Your instructions:
Locate every line below that contains the string "height" and copy each of those lines. Case matters.

▼

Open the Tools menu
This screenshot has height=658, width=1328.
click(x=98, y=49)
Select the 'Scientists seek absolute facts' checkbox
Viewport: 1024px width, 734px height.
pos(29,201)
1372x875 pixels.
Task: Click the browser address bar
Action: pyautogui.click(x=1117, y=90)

▲

Response to the exercise:
This screenshot has height=658, width=1328.
Viewport: 1024px width, 734px height.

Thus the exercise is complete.